◆ **Requirement**:
The required output is the exact text of the lines from the line containing "At what coordinates should I click to accomplish: Go" through the final line below, inclusive, without pictures.

◆ **Data shown**:
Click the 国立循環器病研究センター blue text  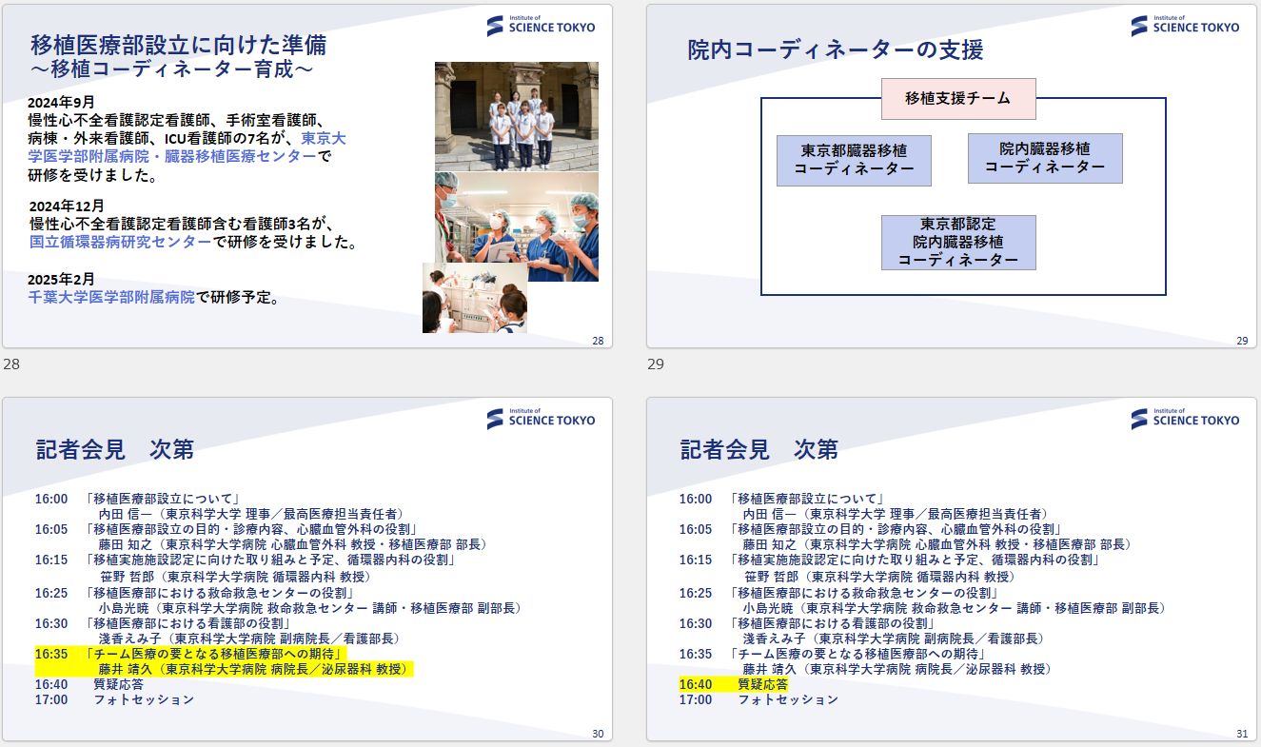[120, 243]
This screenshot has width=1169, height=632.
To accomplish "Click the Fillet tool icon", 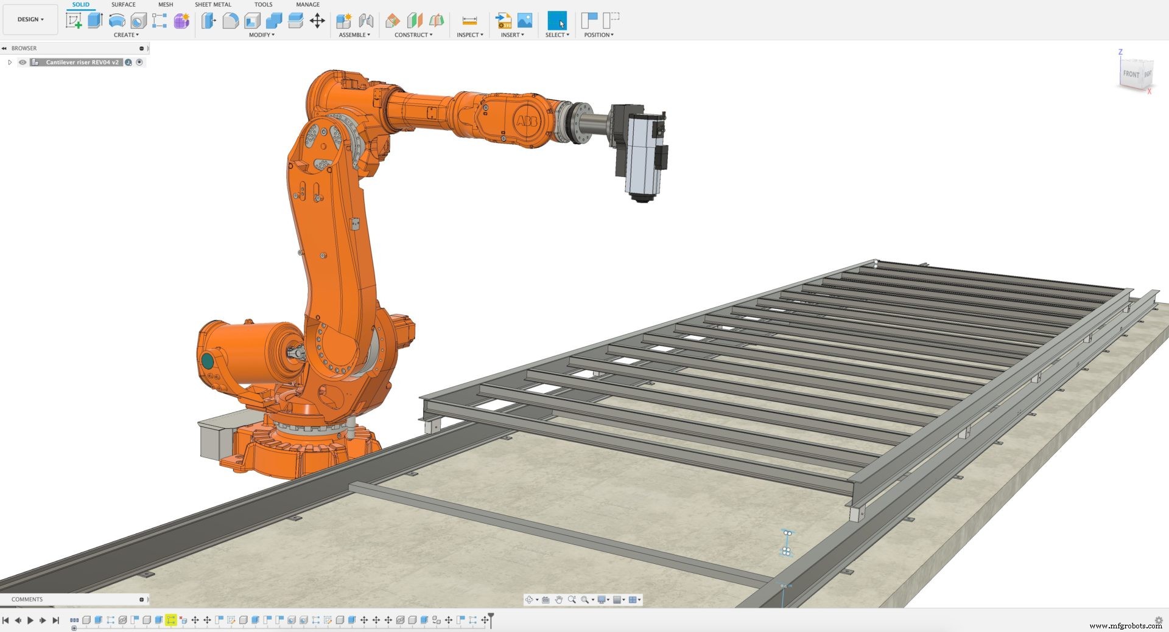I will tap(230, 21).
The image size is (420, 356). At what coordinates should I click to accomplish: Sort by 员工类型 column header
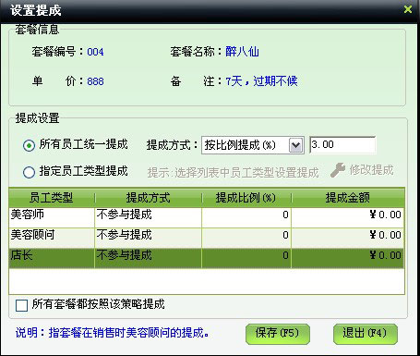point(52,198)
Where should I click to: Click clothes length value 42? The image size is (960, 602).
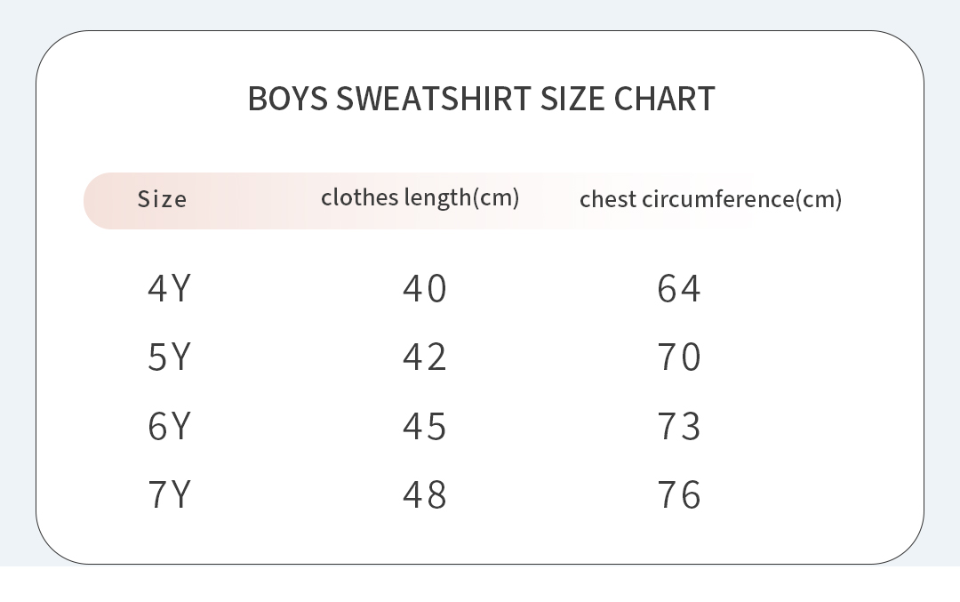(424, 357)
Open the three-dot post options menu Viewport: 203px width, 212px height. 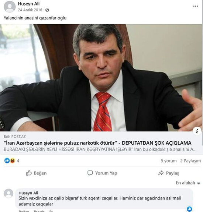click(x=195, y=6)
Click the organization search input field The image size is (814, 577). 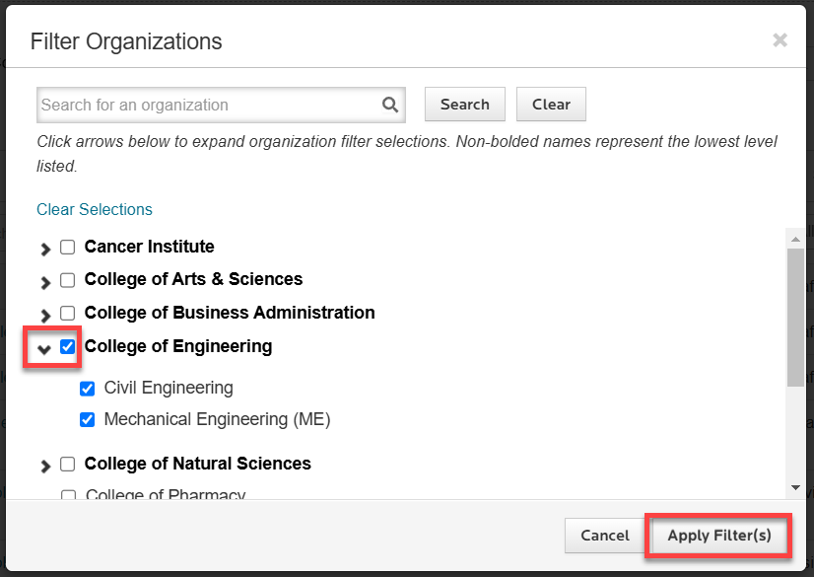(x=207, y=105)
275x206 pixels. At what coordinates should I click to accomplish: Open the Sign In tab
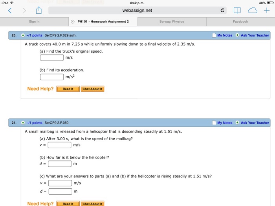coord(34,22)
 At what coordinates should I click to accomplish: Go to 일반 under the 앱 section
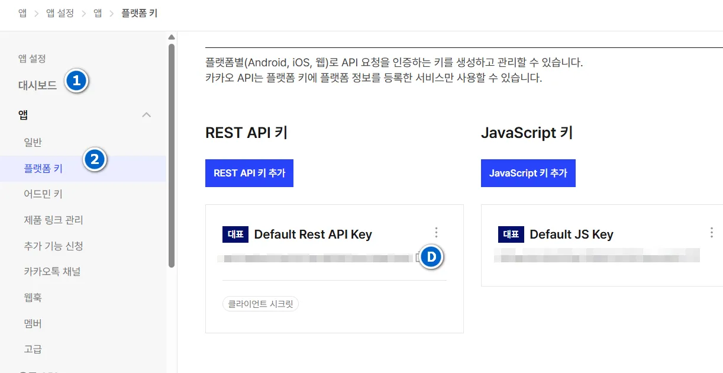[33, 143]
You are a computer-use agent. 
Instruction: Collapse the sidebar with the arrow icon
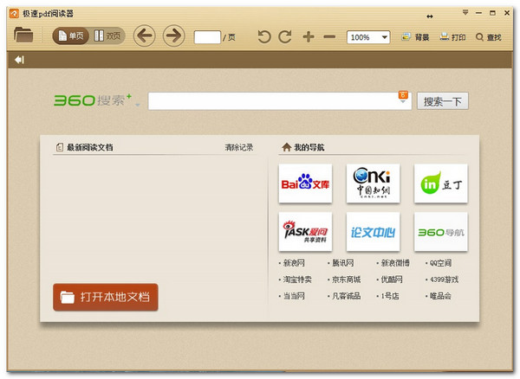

◆ **Task response**:
 At what coordinates should I click to accomplish: Go to 일반 under the 앱 section
[33, 143]
You are a computer-use agent. 
Instruction: Collapse the sidebar with the arrow icon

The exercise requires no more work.